Start Passage provided

# Rate your 2006 bassin!



## njsimonson

*How was your bass fishing this year?*​
Best Ever833.33%Great833.33%Good416.67%Fair416.67%


----------



## njsimonson

I know we still have a month or so to chase bass before things get too frigid, but its getting close to the end of bassin' time.

How did your summer go?

I'd have to say, based on size, it was my best ever. I landed a 21" largemouth that tied my biggest fish ever and a 19.8" smallie set the bar a fraction higher for personal best as well. I caught a number of smallies over 16 inches, I'd say about 15-20, and the season had an early start too, April 5th! I also caught many on the fly rod, which was a real blast. I didn't fish much for white bass, but did catch a few.

So all-in-all, I'm going with "Best Ever!" Let everyone know how your summer bassin went!


----------



## nodakoutdoors.com

Great smallie fishing living in ND...I caught more this year then the rest of my life combined...but I sure miss the abundance of largies like I had when I used to be close to MN.


----------



## Bagman

A banner year to be sure. Didnt catch any real giants this year (it aint over YET!) but incredible #s almost every trip out.


----------



## Ryan_Todd

i would have to say based on numbers per time out were good but unfortunatly i wasn't able to make it out as much as i usually do. getting married and buying a house kind of put a damper on the fishing season this year. all in all it was a good year.


----------



## njsimonson

That's cuz I showed you all my fishin spots around VC Ryan.  It was fun meeting you and fishing with you this summer. And catching that monster walleye was a memory I won't soon forget.

We'll have to get together again early next season too!


----------



## jamesavp

I would have to say "BEST EVER"

I joined up w/ the Badland Bass Bandits. 
My last tournament my partner and I caught over 50 largemouth, Every one of them being over a lb with only a couple under. Talk about a great day on the water.

During a weigh in this tournament and a couple of other tourny's, I saw a few largemouth over 5lbs a couple of Smallies over 3lbs and a partner in my boat that landed a nice 4lber. Not to mention the nice 6lb 13 ounce bass caught this season.

The fish I caught = $15 (membership)
The fish I saw duing the tournaments = $18 (tournament fee w/big bass)
The great friendships and knowledge gained = PRICELESS!

What an awsome year and I agree with bagman "It's not over Yet"


----------



## Invector

So far its been really good. Better then last year for numbers but have not gotten any in the 20 inch range yet. So far at last cound I took 317" of bass that all went C&R thats 16" to 19" (these are all smallies). We dont keep bass so all were returned to their waters. We did catch a few smaller fish also. :beer:


----------



## njsimonson

Sounds like a fun summer for everyone.

Thanks for the 3B update, I've enjoyed reading about it on the other site this summer, sure looks like fun. Someone should put together an Eastern bass division and then have the Bandits square off with it in some year end tourney. That'd be a fun rivalry. I'd join 3B, except a lot of those lakes are a good 150 miles or more from Valley City.

End Passage provided
Start Supplied data

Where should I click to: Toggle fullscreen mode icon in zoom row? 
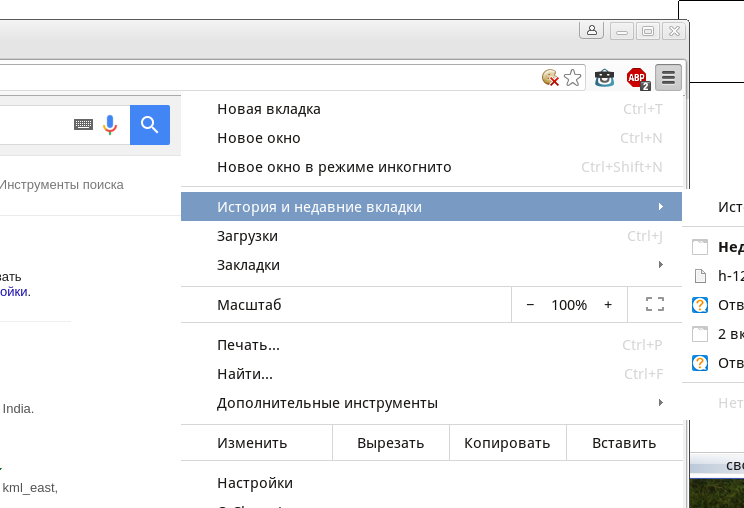coord(655,304)
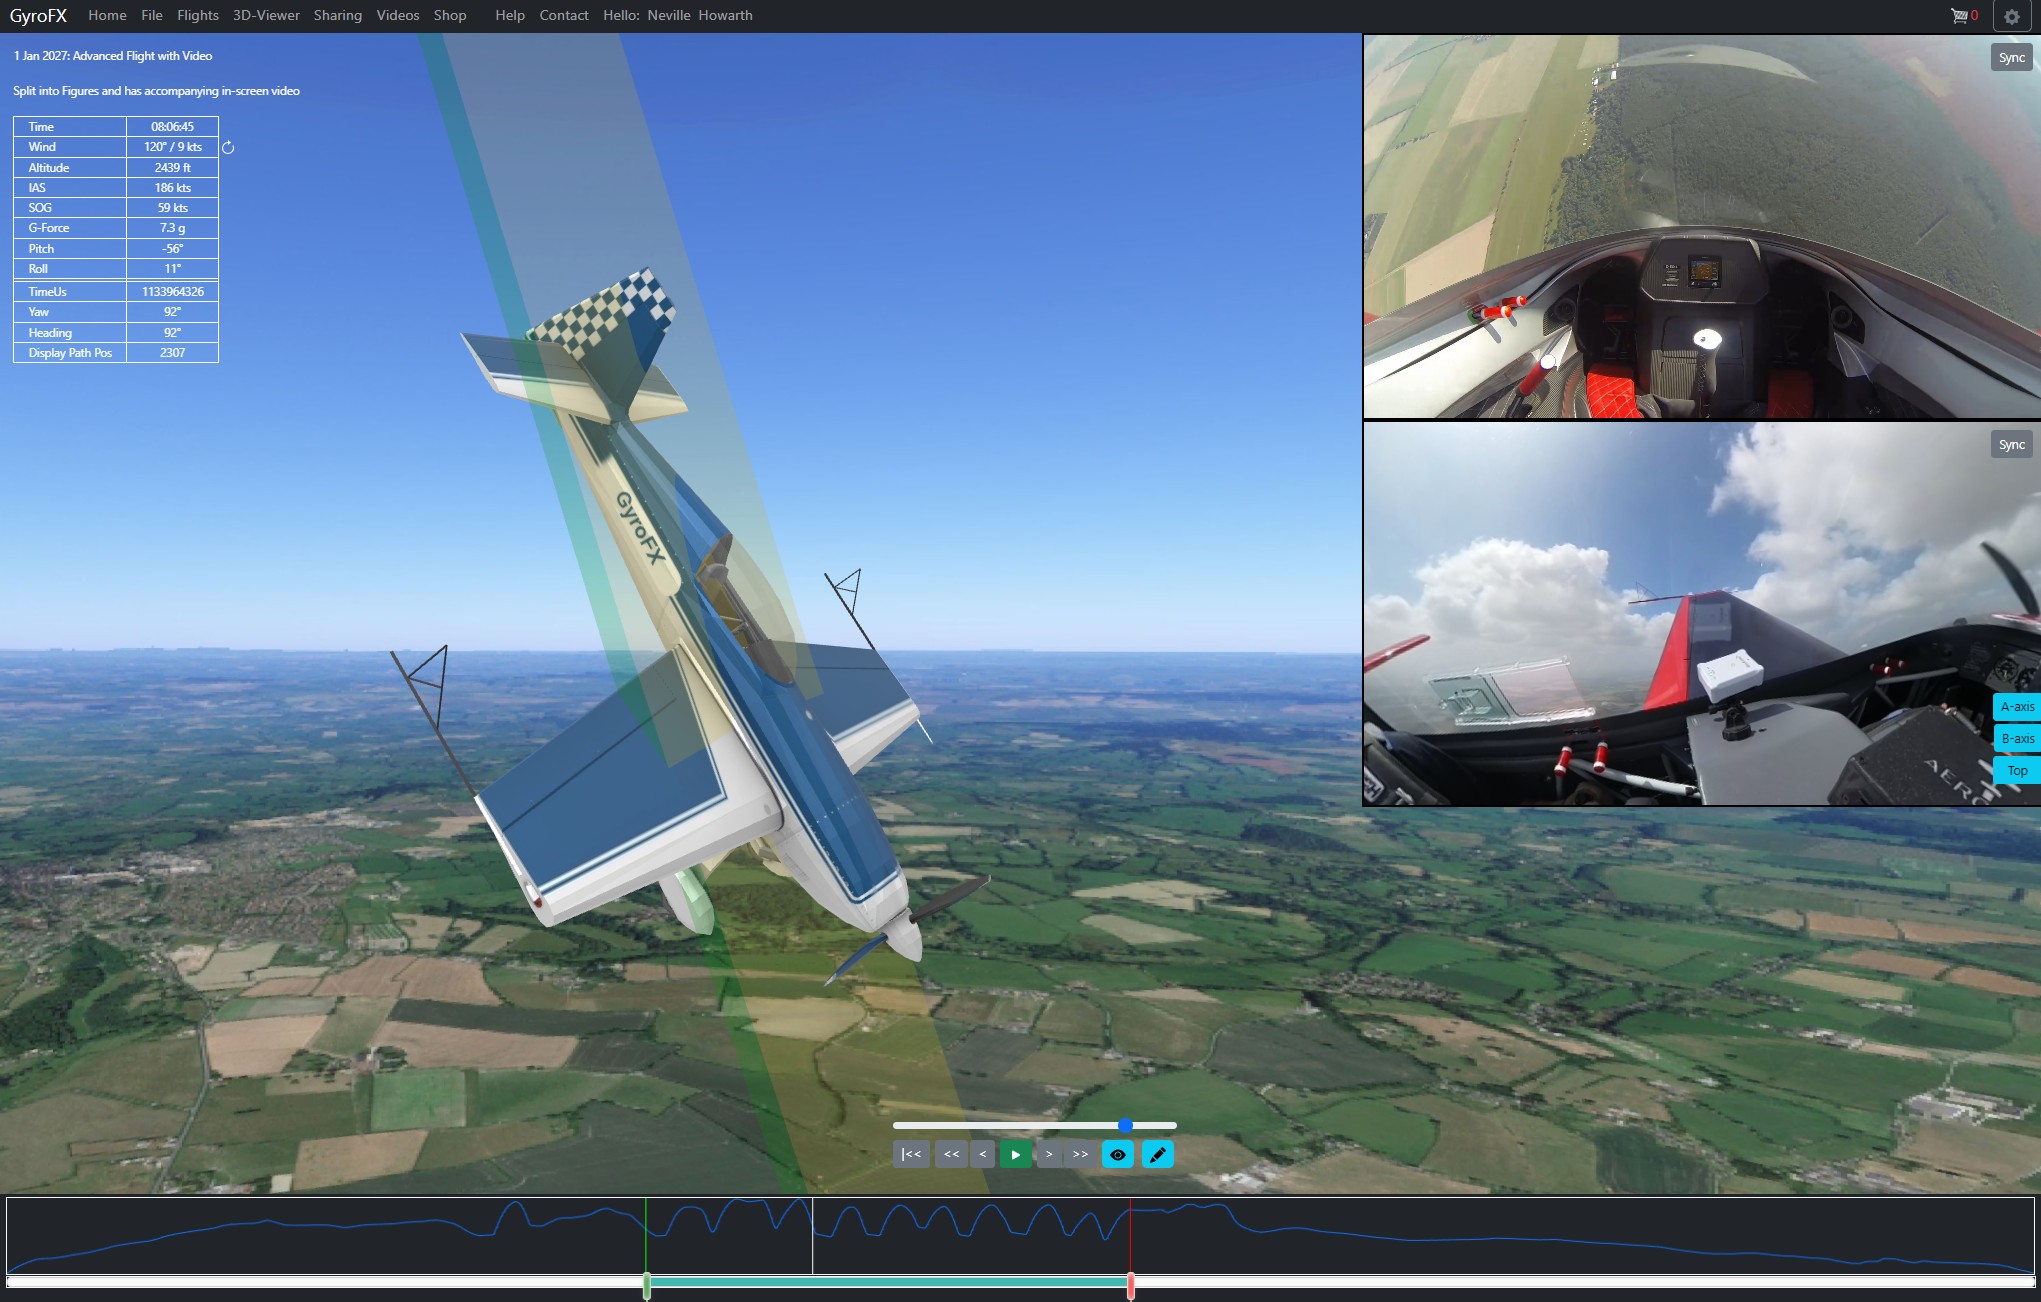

End Supplied data

**Job 1:** In the bass fishing thread, how long was the smallmouth that set njsimonson's new personal best?
**Job 2:** Please retype the stretch of the bass fishing thread from "i would have to say based" through "won't soon forget.".
Rely only on the bass fishing thread, not on the lines.

**Task answer 1:** 19.8 inches

**Task answer 2:**
i would have to say based on numbers per time out were good but unfortunatly i wasn't able to make it out as much as i usually do. getting married and buying a house kind of put a damper on the fishing season this year. all in all it was a good year.


----------



## njsimonson

That's cuz I showed you all my fishin spots around VC Ryan.  It was fun meeting you and fishing with you this summer. And catching that monster walleye was a memory I won't soon forget.